*Aim of the exercise*
Your answer must restate each entry below word for word, with no pictures in it.

#### Data provided

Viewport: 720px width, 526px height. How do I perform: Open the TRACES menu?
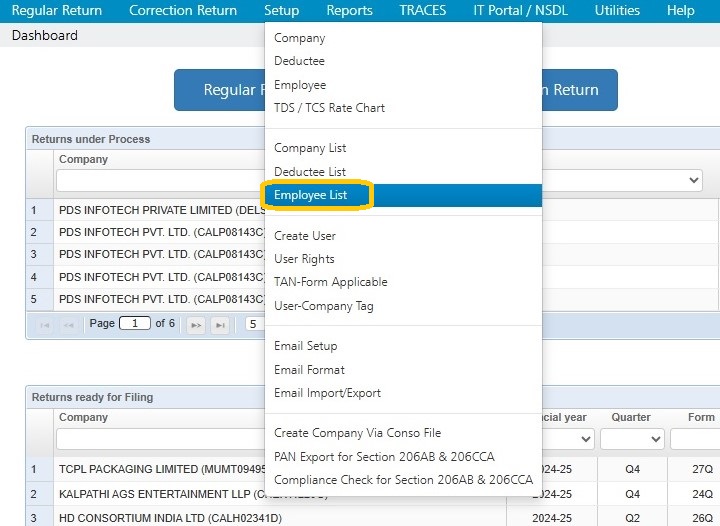pyautogui.click(x=422, y=11)
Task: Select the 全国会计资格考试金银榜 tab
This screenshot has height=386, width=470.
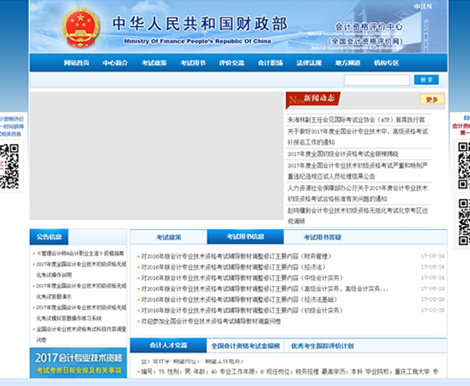Action: 245,346
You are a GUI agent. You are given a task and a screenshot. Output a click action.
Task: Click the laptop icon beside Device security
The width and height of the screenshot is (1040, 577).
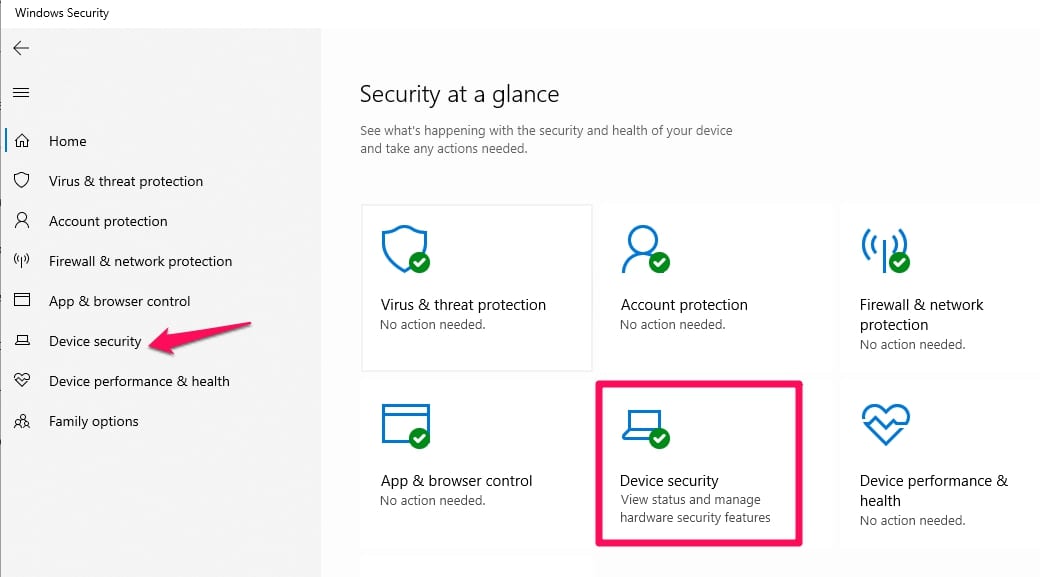click(22, 340)
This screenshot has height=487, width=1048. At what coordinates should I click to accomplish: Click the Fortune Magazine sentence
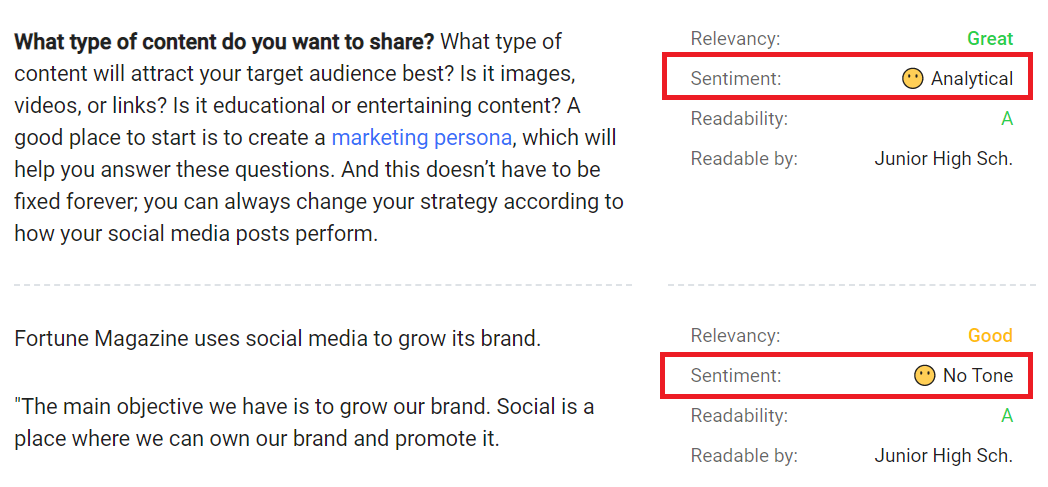(x=277, y=339)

########

*Answer to the problem*
Viewport: 720px width, 526px height. How do I perform: Open the TRACES menu?
pyautogui.click(x=422, y=11)
Task: Select the 全国会计资格考试金银榜 tab
This screenshot has height=386, width=470.
Action: 245,346
You are a GUI agent. You are given a task and a screenshot. Output a click action.
Task: Click the laptop icon beside Device security
The width and height of the screenshot is (1040, 577).
click(22, 340)
This screenshot has height=487, width=1048. At what coordinates should I click to accomplish: Click the Fortune Magazine sentence
(x=277, y=339)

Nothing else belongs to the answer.